Requirement: Repeat exactly every line that comes at or after the line containing "Expand the ribbon with the chevron", through the end of the entries below.

Source data:
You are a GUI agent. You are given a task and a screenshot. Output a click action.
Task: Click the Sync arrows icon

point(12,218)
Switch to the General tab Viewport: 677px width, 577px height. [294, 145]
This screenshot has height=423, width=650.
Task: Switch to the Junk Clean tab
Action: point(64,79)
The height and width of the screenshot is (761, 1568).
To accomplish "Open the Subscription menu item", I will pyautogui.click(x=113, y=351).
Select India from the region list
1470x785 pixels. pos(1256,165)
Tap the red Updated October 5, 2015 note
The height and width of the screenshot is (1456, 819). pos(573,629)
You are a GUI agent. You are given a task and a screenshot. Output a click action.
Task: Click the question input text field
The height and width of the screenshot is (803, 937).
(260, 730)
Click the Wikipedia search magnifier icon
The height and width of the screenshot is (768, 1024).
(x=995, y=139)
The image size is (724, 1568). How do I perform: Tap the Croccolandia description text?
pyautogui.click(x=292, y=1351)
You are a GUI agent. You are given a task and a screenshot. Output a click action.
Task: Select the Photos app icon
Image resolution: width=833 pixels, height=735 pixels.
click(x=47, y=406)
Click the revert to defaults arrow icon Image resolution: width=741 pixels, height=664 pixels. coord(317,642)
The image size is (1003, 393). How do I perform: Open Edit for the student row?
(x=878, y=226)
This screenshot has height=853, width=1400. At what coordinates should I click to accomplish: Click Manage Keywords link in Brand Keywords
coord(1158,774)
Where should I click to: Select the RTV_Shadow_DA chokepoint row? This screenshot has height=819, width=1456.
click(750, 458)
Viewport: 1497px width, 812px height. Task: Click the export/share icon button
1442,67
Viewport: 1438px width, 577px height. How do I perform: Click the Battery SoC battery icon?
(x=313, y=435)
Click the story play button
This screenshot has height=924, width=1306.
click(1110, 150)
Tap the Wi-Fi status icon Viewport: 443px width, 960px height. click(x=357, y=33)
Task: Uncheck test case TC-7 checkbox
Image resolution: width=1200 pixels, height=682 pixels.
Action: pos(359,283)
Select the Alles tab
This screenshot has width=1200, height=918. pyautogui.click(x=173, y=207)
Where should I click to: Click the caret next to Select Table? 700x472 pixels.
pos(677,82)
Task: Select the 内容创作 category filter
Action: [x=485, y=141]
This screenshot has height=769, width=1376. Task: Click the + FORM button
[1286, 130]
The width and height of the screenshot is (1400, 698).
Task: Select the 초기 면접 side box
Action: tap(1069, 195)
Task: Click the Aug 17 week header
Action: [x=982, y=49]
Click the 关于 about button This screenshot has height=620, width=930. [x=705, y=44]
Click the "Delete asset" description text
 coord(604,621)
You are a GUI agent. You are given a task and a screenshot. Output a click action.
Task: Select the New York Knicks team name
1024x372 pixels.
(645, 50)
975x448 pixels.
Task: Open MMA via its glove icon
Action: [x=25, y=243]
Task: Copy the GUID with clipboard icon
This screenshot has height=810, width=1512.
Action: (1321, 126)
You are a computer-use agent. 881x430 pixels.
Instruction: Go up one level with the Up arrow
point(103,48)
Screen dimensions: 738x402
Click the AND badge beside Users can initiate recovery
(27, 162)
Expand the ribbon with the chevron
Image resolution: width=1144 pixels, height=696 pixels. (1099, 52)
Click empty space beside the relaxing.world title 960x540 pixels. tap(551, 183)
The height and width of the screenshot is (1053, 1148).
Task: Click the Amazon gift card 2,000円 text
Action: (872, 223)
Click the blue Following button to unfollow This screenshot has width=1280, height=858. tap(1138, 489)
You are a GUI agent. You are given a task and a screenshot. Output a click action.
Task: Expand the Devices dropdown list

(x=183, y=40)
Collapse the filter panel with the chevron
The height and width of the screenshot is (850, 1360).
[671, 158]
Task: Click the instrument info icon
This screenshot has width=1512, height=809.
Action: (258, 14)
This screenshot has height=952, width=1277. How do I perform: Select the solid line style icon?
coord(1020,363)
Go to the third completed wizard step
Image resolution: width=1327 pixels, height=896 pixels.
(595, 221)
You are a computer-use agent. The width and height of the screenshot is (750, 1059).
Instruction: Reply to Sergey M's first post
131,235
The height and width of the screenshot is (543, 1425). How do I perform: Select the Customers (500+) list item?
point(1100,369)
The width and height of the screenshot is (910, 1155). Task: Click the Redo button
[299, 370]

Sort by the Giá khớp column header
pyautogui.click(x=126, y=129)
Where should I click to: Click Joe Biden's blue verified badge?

Output of the task:
Expand the ribbon with the chevron
Image resolution: width=1144 pixels, height=696 pixels. (1099, 52)
Click empty space beside the relaxing.world title 960x540 pixels. tap(551, 183)
The height and width of the screenshot is (1053, 1148).
Task: Click the Amazon gift card 2,000円 text
Action: (872, 223)
Click the blue Following button to unfollow This screenshot has width=1280, height=858. tap(1138, 489)
You are a GUI agent. You are given a task and a screenshot. Output a click action.
Task: Expand the Devices dropdown list

(x=183, y=40)
Collapse the filter panel with the chevron
The height and width of the screenshot is (850, 1360).
[671, 158]
Task: Click the instrument info icon
This screenshot has width=1512, height=809.
Action: (258, 14)
This screenshot has height=952, width=1277. How do I perform: Select the solid line style icon?
coord(1020,363)
Go to the third completed wizard step
Image resolution: width=1327 pixels, height=896 pixels.
(595, 221)
You are a computer-use agent. The width and height of the screenshot is (750, 1059).
Instruction: Reply to Sergey M's first post
131,235
The height and width of the screenshot is (543, 1425). How do I perform: Select the Customers (500+) list item?
point(1100,369)
The width and height of the screenshot is (910, 1155). Task: Click the Redo button
[299, 370]

Sort by the Giá khớp column header
pyautogui.click(x=126, y=129)
Where should I click to: Click Joe Biden's blue verified badge?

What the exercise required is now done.